*Exercise directions*. Should a line below contain the word "http", report it.

Segment Open

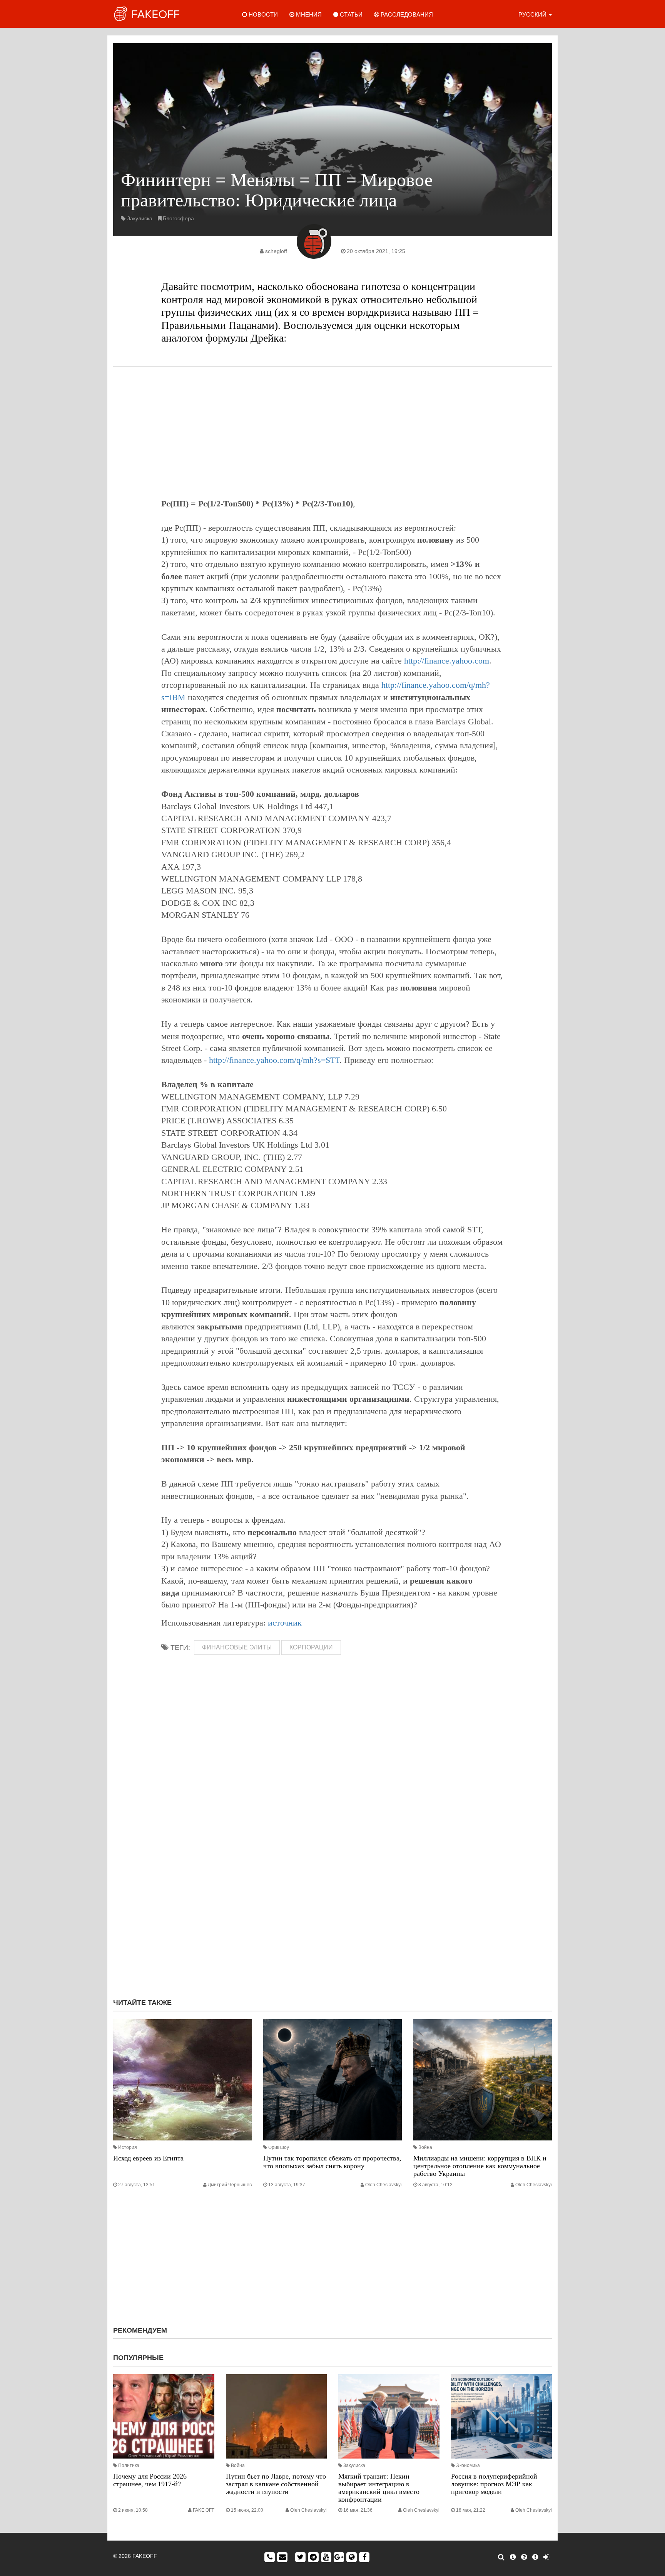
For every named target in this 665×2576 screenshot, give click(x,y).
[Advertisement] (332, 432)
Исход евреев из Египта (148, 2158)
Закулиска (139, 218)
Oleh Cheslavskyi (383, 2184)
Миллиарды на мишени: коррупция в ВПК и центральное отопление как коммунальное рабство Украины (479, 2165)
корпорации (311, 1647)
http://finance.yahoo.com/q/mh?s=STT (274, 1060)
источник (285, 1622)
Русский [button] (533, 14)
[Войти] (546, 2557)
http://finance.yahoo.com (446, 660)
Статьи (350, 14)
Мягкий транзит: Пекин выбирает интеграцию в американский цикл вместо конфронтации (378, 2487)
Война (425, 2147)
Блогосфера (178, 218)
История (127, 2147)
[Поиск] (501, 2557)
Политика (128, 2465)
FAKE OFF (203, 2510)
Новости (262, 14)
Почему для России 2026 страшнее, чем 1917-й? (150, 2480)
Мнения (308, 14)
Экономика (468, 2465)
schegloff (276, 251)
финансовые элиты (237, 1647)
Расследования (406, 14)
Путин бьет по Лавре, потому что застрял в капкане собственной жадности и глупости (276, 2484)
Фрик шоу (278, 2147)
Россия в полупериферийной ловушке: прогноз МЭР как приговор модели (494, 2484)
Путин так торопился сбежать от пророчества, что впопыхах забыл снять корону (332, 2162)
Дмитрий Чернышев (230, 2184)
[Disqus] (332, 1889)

Segment Closed
Segment Open

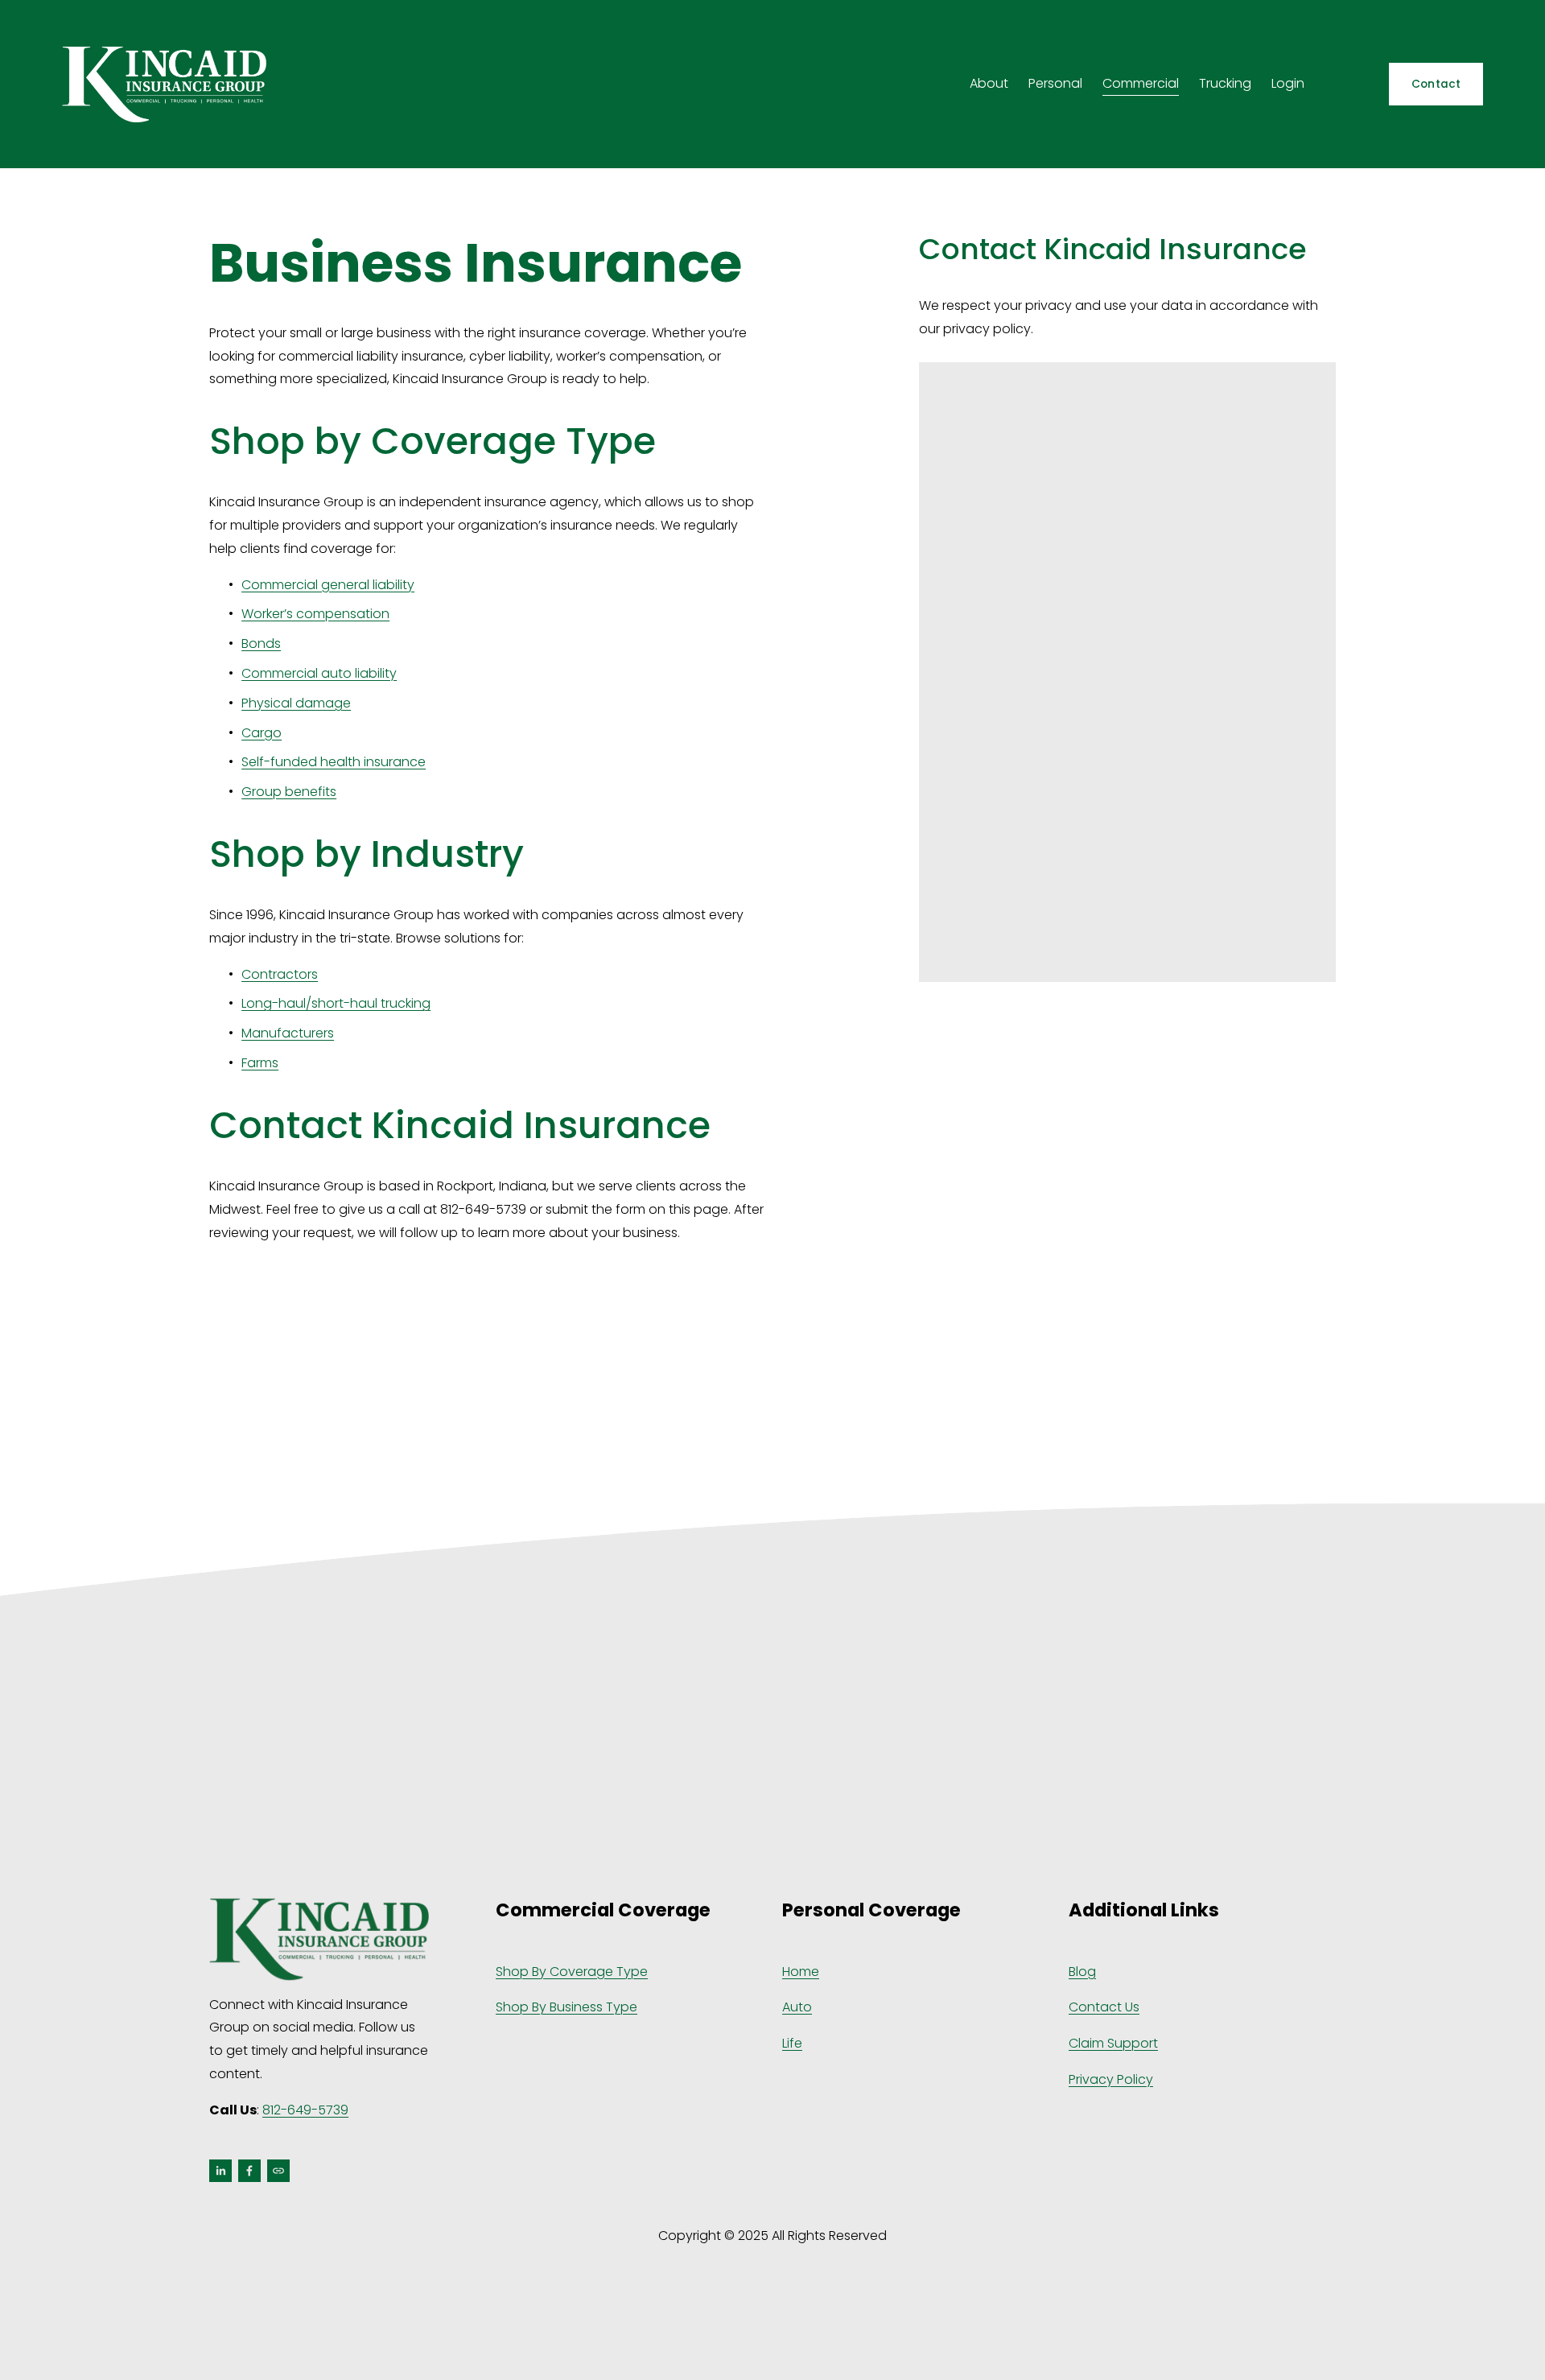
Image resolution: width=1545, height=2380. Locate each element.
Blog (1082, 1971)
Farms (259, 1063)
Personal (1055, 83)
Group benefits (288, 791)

Segment Closed
Segment Open

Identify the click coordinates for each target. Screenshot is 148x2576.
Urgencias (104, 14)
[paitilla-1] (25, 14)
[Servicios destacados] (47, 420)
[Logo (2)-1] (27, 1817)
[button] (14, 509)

Segment Closed

*Exercise result*.
http://finance.yahoo.com/q/mh?s=STT (274, 1060)
http://finance.yahoo.com (446, 660)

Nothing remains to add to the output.